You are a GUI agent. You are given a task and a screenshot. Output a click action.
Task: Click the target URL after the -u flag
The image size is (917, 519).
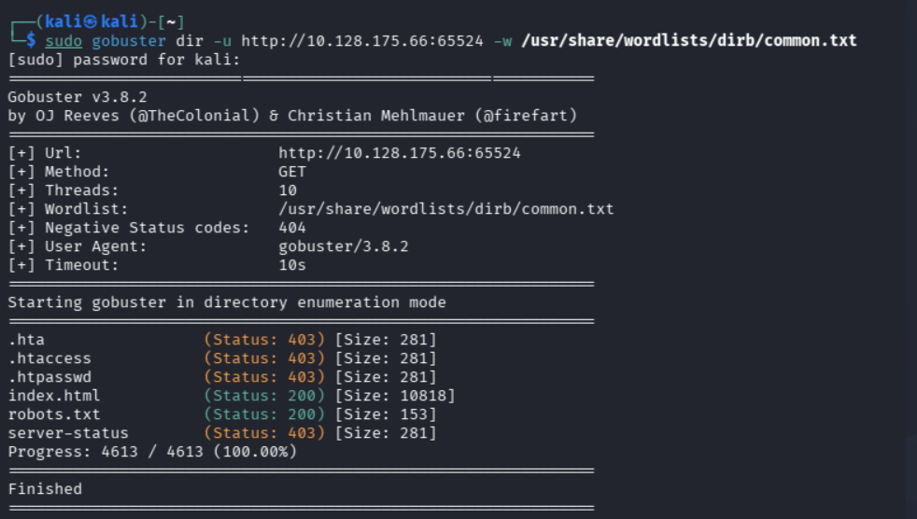click(362, 41)
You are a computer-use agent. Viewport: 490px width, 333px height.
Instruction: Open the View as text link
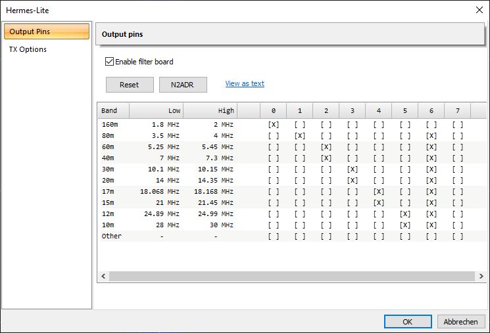pos(245,84)
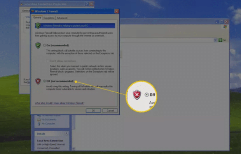
Task: Check the Don't allow exceptions checkbox
Action: pos(47,61)
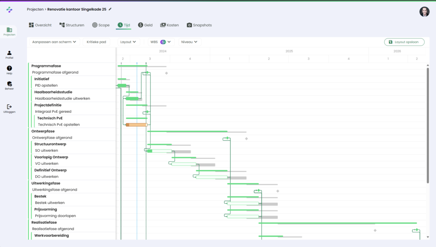Click the orange Technisch PvE opstellen bar
The width and height of the screenshot is (436, 247).
[136, 125]
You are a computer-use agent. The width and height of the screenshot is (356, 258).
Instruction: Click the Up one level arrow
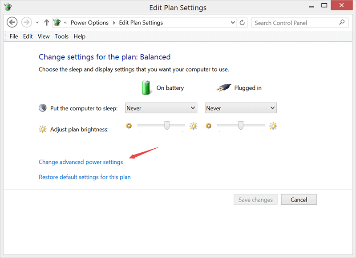47,23
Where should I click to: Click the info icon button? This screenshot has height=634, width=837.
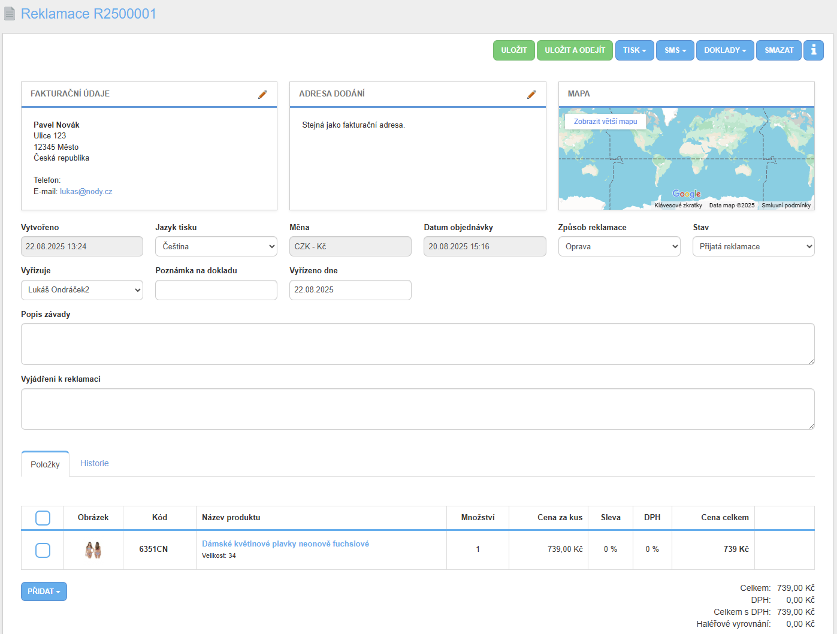click(x=813, y=50)
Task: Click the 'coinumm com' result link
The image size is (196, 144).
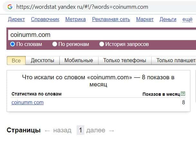Action: tap(27, 103)
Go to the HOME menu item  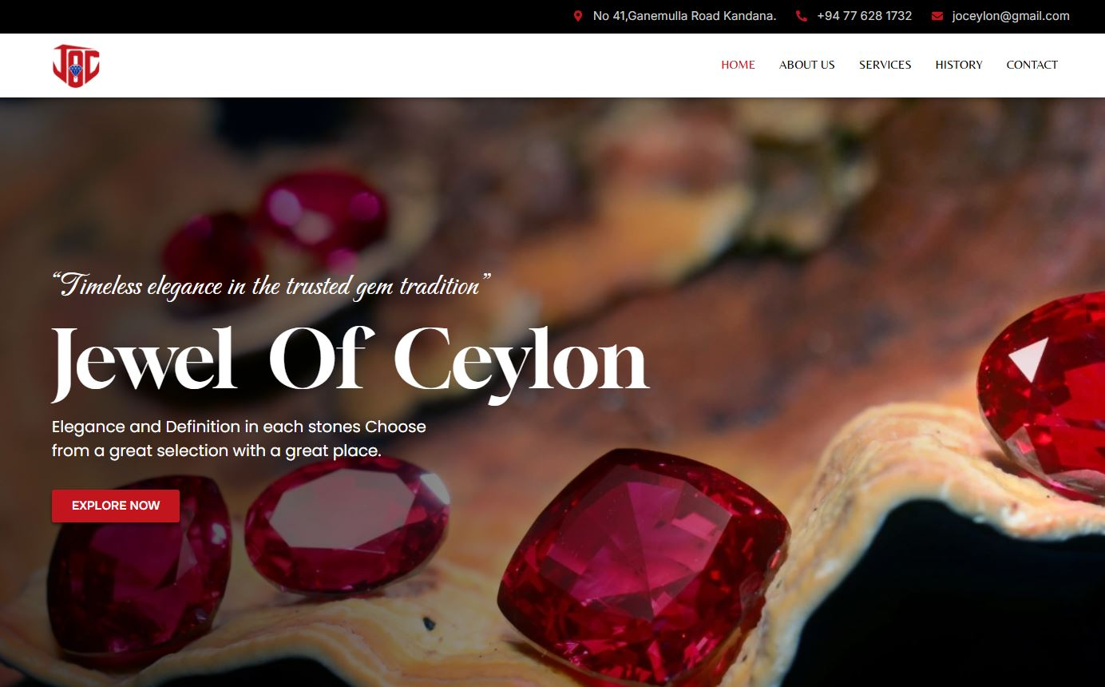[738, 65]
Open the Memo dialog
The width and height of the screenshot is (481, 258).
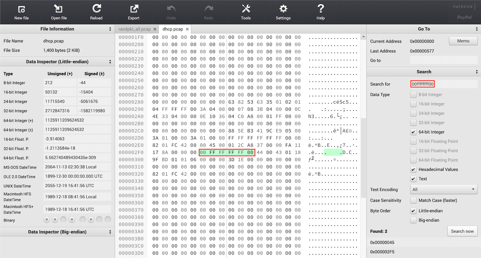463,41
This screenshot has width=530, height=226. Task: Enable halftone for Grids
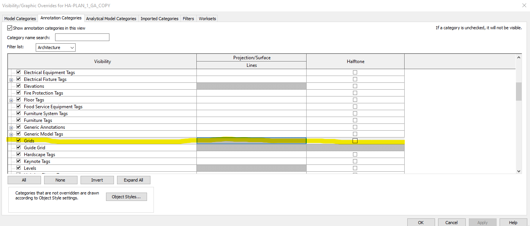pyautogui.click(x=355, y=140)
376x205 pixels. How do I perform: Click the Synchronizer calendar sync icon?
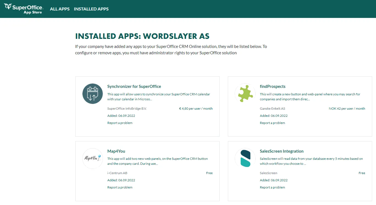[x=93, y=94]
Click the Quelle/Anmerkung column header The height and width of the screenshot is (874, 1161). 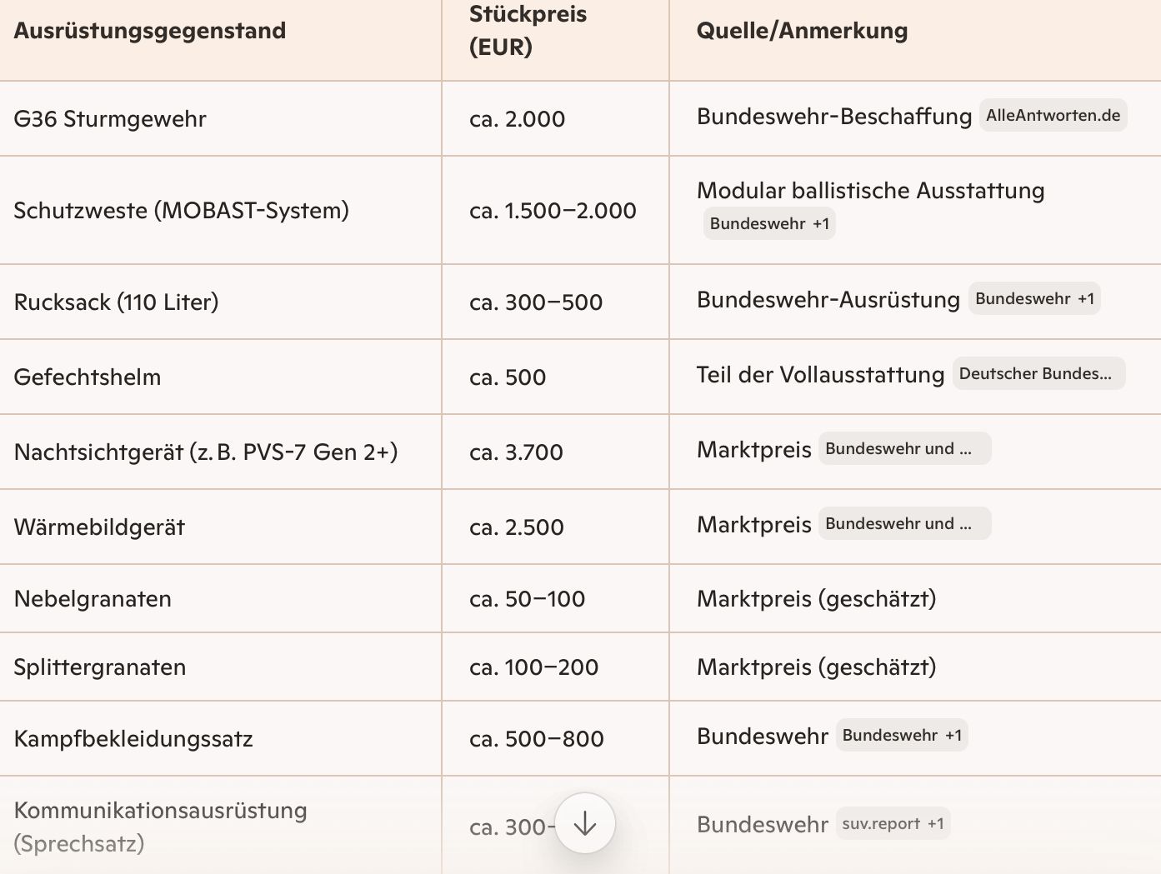802,32
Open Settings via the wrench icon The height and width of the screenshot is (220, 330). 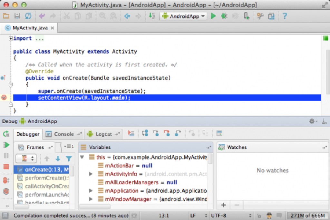260,15
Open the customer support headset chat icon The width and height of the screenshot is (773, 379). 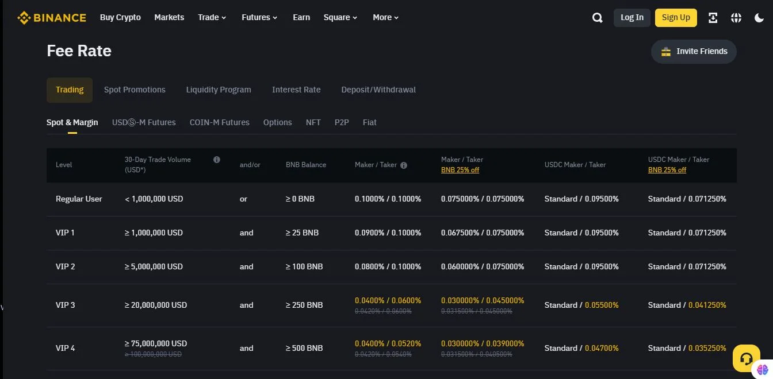[x=746, y=358]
☆ ☆ ☆ ☆
Tally the lines of the material in which the string "computer" appears. Give the tally and nothing else.

2